- _Aim of the exercise_: Restate the records so that not a single word differs.

- _Data supplied_:
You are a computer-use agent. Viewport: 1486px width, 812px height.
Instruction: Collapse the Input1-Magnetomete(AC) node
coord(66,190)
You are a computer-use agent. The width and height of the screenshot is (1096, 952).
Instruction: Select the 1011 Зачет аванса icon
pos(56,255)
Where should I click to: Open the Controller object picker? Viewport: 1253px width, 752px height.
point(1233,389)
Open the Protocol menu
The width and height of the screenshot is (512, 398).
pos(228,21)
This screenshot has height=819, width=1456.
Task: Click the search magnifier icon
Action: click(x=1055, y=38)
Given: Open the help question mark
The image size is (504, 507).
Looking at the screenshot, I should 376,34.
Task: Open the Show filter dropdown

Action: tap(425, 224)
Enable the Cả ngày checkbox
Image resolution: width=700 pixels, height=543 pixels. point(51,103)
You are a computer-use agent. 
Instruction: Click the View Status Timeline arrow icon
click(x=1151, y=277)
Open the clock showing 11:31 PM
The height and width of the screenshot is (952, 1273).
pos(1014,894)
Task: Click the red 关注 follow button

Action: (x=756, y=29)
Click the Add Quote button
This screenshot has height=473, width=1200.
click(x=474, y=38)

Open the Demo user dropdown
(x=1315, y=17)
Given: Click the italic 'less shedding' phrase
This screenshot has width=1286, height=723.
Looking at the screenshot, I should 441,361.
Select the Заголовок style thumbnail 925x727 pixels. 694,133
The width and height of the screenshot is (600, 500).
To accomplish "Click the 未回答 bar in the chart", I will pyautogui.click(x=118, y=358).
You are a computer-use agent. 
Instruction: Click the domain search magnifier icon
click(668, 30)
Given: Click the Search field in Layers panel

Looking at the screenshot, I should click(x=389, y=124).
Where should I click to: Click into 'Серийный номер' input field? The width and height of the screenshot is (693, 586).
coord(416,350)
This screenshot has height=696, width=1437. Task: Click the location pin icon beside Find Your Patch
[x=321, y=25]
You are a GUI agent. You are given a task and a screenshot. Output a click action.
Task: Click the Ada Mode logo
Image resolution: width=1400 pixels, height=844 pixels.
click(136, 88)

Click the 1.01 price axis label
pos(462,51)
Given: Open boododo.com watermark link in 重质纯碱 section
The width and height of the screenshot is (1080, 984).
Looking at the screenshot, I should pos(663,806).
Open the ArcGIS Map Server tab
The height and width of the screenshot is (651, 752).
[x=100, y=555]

- _Task solution_:
You are a computer-use agent. Viewport: 1486px width, 812px height.
Instruction: Collapse the Input1-Magnetomete(AC) node
coord(66,190)
You are a computer-use agent. The width and height of the screenshot is (1096, 952).
Instruction: Select the 1011 Зачет аванса icon
pos(56,255)
Where should I click to: Open the Controller object picker? Viewport: 1253px width, 752px height.
point(1233,389)
Open the Protocol menu
The width and height of the screenshot is (512, 398).
pos(228,21)
This screenshot has height=819, width=1456.
Task: Click the search magnifier icon
Action: click(x=1055, y=38)
Given: Open the help question mark
The image size is (504, 507).
Looking at the screenshot, I should 376,34.
Task: Open the Show filter dropdown

Action: tap(425, 224)
Enable the Cả ngày checkbox
Image resolution: width=700 pixels, height=543 pixels. point(51,103)
You are a computer-use agent. 
Instruction: Click the View Status Timeline arrow icon
click(x=1151, y=277)
Open the clock showing 11:31 PM
The height and width of the screenshot is (952, 1273).
pos(1014,894)
Task: Click the red 关注 follow button

Action: (x=756, y=29)
Click the Add Quote button
This screenshot has height=473, width=1200.
click(x=474, y=38)

Open the Demo user dropdown
(x=1315, y=17)
Given: Click the italic 'less shedding' phrase
This screenshot has width=1286, height=723.
Looking at the screenshot, I should 441,361.
Select the Заголовок style thumbnail 925x727 pixels. 694,133
The width and height of the screenshot is (600, 500).
To accomplish "Click the 未回答 bar in the chart", I will pyautogui.click(x=118, y=358).
You are a computer-use agent. 
Instruction: Click the domain search magnifier icon
click(668, 30)
Given: Click the Search field in Layers panel

Looking at the screenshot, I should click(x=389, y=124).
Where should I click to: Click into 'Серийный номер' input field? The width and height of the screenshot is (693, 586).
coord(416,350)
This screenshot has height=696, width=1437. Task: Click the location pin icon beside Find Your Patch
[x=321, y=25]
You are a GUI agent. You are given a task and a screenshot. Output a click action.
Task: Click the Ada Mode logo
Image resolution: width=1400 pixels, height=844 pixels.
click(136, 88)

Click the 1.01 price axis label
pos(462,51)
Given: Open boododo.com watermark link in 重质纯碱 section
The width and height of the screenshot is (1080, 984).
Looking at the screenshot, I should pos(663,806).
Open the ArcGIS Map Server tab
The height and width of the screenshot is (651, 752).
[x=100, y=555]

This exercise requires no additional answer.